Bayramlar hiçbir insanın, hiçbir sistemin ve hiç hiçbir ulusal ya da uluslararası kuruluşun yapamadığını yapar ve insanlar arasındaki engelleri ortadan kaldırır; farklı yaşlardaki, değişik sosyal konumlardaki dilleri farklı, ırkları farklı insanlar birbirleriyle kucaklaşırlar. Kardeşlik, dostluk, sevgi ve mutluluk kendiliğinden iniverir, Müslümanlar arasına. Bir bayram süresince Müslümanlar, dünya toprağında öbür âleme ait havayı teneffüs ederler, adeta. İnsan olarak aslımızın öbür âlemden geldiği, bu dünyanın bizim için gurbet mesabesinde olduğu düşünülürse, bayram günleri aslî vatanımızdan bize gönderilen hediyeler hükmündedir. Bayramlar insan hayatının tekdüzeliğine sıkıcılığına, renksizliğine karşı senede iki defa yapılan nurânî inkılaplardır.
Bayram günleri hiç bitmesin isteriz ama kısa ve değerli olan her şey gibi, gençlik gibi, güzellik gibi bayramlar da çabucak geçiverir. Dünyamızda kısa bir süre misafir olan o hoş, o coşkulu günler hayatımızdan çekiliverir, avuçlarımızdan uçuverir. Biz de pek de farkına varamadan elimizden kaçırdığımız bu güzel günlere tekrar kavuşmayı dileriz. Zamanı durdurmak ve her günümüzü bayram yapmak imkânsızdır, elbette.
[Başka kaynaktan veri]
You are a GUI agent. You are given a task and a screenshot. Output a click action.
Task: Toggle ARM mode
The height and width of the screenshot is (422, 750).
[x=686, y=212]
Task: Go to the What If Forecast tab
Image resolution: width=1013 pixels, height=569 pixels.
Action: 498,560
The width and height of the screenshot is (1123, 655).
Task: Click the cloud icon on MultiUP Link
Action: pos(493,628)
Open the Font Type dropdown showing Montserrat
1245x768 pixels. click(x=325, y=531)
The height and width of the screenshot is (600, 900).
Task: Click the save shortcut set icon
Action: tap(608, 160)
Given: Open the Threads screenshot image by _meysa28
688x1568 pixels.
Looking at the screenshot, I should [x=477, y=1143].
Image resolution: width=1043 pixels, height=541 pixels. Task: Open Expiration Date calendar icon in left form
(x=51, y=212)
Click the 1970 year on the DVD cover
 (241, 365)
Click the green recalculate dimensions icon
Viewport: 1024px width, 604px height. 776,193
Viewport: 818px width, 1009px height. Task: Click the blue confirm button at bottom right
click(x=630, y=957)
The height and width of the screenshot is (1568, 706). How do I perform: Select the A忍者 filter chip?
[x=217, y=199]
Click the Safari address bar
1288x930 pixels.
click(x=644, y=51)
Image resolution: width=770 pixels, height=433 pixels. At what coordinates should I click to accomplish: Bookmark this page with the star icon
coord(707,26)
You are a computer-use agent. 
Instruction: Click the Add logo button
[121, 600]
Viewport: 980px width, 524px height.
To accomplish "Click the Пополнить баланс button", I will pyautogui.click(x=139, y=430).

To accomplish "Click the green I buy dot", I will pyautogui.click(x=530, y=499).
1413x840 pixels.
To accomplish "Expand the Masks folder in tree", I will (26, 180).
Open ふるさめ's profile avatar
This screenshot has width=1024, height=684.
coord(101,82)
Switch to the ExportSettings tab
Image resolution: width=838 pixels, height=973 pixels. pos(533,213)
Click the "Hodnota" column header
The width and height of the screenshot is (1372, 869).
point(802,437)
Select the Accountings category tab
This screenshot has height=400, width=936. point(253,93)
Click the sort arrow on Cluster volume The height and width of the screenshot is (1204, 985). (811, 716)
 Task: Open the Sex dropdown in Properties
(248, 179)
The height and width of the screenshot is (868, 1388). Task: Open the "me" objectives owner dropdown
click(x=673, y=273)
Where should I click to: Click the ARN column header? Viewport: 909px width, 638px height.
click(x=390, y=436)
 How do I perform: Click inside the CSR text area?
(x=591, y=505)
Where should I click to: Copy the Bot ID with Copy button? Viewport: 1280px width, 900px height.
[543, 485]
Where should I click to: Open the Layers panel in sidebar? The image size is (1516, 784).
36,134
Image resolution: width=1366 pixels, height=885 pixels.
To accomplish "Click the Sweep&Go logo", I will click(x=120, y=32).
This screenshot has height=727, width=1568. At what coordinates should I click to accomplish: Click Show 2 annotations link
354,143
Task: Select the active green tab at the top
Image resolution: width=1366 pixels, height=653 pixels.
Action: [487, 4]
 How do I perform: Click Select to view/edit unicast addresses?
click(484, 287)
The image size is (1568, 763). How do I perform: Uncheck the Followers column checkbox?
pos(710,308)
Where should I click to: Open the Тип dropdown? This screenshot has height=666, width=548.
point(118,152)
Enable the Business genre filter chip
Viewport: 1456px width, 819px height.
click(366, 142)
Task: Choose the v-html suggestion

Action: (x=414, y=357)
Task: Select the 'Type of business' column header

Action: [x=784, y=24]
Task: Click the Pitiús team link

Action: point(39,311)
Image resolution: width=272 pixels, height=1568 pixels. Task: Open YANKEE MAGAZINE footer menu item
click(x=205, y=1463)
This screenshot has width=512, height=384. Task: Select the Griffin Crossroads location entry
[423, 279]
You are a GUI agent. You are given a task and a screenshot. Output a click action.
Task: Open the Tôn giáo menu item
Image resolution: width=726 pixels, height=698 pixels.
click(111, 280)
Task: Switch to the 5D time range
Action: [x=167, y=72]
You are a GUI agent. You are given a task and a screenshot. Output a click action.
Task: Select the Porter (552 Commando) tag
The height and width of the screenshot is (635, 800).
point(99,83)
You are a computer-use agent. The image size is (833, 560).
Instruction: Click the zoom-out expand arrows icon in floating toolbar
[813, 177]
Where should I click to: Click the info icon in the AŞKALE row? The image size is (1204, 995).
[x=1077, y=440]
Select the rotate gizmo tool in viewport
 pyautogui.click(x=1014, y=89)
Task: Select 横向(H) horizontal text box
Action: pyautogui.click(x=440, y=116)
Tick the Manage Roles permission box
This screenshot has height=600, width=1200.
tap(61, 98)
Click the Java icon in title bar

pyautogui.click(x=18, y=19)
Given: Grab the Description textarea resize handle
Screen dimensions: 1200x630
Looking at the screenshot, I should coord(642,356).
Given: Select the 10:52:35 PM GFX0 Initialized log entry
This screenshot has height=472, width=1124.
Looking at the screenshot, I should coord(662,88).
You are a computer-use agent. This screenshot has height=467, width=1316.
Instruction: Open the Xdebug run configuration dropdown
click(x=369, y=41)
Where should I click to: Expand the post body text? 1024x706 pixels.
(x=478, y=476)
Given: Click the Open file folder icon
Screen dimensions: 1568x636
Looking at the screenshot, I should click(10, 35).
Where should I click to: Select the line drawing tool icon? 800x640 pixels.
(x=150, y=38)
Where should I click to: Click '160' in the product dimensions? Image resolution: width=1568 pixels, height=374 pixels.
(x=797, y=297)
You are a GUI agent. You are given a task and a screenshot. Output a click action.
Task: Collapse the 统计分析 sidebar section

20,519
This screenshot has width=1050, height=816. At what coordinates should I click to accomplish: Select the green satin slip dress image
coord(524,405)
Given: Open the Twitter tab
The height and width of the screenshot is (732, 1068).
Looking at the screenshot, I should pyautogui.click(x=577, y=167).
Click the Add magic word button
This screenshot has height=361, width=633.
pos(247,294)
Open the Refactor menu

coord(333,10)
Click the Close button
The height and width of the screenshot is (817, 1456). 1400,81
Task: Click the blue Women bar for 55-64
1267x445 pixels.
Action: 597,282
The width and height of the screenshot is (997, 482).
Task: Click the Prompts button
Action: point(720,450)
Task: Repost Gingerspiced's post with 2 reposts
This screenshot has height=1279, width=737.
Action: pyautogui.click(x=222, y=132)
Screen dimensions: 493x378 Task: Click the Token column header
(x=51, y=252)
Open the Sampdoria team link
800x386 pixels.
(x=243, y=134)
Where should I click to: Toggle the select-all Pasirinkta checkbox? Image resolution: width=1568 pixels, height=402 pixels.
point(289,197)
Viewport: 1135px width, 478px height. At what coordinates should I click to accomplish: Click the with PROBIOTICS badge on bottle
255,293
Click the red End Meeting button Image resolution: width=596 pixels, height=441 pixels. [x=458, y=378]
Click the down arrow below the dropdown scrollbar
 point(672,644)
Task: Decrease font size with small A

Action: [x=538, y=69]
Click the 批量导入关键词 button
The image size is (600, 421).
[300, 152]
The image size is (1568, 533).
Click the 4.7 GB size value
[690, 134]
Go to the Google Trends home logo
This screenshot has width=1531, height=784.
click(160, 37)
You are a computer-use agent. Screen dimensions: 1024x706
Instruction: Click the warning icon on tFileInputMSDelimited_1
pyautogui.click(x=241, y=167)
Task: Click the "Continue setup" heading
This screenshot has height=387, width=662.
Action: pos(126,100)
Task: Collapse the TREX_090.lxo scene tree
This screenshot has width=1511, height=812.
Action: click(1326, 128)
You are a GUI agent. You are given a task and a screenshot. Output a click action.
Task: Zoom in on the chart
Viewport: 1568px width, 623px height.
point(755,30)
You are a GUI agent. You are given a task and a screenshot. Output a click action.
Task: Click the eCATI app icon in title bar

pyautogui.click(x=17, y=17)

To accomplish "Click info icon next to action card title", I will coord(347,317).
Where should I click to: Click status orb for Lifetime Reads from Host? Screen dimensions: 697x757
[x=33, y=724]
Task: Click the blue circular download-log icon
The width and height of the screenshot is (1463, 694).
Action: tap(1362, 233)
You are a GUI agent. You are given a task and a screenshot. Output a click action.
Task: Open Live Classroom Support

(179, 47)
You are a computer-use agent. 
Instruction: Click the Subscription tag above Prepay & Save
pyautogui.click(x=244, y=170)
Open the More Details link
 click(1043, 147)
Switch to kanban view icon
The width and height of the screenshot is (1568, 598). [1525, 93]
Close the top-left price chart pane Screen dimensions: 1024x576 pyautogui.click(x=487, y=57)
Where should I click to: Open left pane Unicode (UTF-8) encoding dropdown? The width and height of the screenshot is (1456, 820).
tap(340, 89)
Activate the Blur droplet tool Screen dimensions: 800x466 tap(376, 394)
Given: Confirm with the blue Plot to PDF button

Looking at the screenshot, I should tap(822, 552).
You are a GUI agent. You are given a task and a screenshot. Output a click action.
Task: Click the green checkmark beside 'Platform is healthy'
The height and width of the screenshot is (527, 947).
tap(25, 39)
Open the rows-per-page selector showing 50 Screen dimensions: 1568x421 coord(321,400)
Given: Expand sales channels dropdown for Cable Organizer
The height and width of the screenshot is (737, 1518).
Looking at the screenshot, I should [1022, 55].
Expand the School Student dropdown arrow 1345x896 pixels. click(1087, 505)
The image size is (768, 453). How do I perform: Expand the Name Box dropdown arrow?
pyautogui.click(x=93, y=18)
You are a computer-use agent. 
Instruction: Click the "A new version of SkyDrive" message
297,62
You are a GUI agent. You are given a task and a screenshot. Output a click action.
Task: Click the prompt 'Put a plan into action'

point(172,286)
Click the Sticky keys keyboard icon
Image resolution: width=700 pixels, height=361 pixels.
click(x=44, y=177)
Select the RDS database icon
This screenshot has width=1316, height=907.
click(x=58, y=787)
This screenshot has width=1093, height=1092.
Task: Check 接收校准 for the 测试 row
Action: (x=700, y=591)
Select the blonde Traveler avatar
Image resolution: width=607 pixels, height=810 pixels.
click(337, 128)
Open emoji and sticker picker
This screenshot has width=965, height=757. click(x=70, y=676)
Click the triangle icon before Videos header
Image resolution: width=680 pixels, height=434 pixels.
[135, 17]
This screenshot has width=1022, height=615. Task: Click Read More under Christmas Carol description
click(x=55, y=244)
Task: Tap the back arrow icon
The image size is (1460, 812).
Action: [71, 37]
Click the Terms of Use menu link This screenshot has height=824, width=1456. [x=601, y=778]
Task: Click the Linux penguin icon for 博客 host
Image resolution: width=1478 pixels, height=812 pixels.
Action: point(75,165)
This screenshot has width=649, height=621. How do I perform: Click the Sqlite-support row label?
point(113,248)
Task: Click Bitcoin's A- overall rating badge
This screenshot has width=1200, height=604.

Ancak oruç ve kurban ibadetleriyle nefsimizi terbiye edip ruhumuzu arındırma yolunda gösterdiğimiz gayreti diğer zamanlarda da devam ettirerek bayramlarda yaşadığımız sevinci, huzuru ve gönül dinginliğini diğer günlere de yaymak mümkündür.
Bütün günlerimizin bayram güzelliğinde geçmesi dileğiyle.
Remzi ORMANCI
Aralık 2001
Mustafakemalpaşa
BURSA
YORUMLAR
Henüz yorum yapılmamış.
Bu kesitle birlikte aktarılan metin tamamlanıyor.